Klimt esegue il fregio per la sala da pranzo commentandolo così “è l’estrema conseguenza della mia evoluzione nell’arte dell’ornamento”. Un mosaico su pannelli di marmo intarsiati d’oro, smalto, coralli e pietre dure svolge il tema de L’albero della vita i cui tralci a spirale abbracciano le pareti della sala. Una figura femminile esile dal volto orientale è la Danzatrice (attesa) e la coppia stretta nell’abbraccio sviluppa il tema, già trattato nel Fregio di Beethoven, de L’anelito alla felicità placato nella poesia. Sulla parete che fronteggia la finestra, un mosaico rettangolare di tessere geometriche, motivi ellittici e spiraliformi, in materiali preziosi e pietre dure è un trionfo dell’ornamento privo di qualsiasi allusione figurativa.
La linea
È la pienezza dello stile Secessione. Il ritratto di Adele Bloch-Bauer (1907) e Il bacio (1907-1908) sono i capolavori del nuovo stile lineare, decorativo ed estetizzante.

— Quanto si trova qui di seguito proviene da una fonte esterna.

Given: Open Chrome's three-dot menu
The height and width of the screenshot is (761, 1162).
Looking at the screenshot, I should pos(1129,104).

Nel Ritratto di Adele Bloch Bauer Klimt ritrae una signora altoborghese dell’élite ebraica di Vienna, già sua modella per il dipinto Judith I nel 1901. Sotto una profusione di decori a motivi geometrici trapela la tessitura diafana dell’incarnato. Il monile che porta al collo, lo stesso della Judith I (un gioiello, dono del marito), ha una foggia quasi tribale. Le mani tortuosamente contratte nascondono lo sfregio della mano dopo un incidente. Nella visione di Klimt, Adele incarna la donna mutilata e mutilatrice, il femminile fragile ma anche rapace e distruttore, moderna Salomè, Giuditta o Medusa. Nella perfezione geometrica del formato quadrato, nella superficie preziosa, nella tessitura pittorica sottile, Klimt rinnova il genere del ritratto rappresentativo che non è più soltanto un precipitato del gusto e del rango del modello, ma col simbolismo dell’oro assume il carisma dell’icona orientale.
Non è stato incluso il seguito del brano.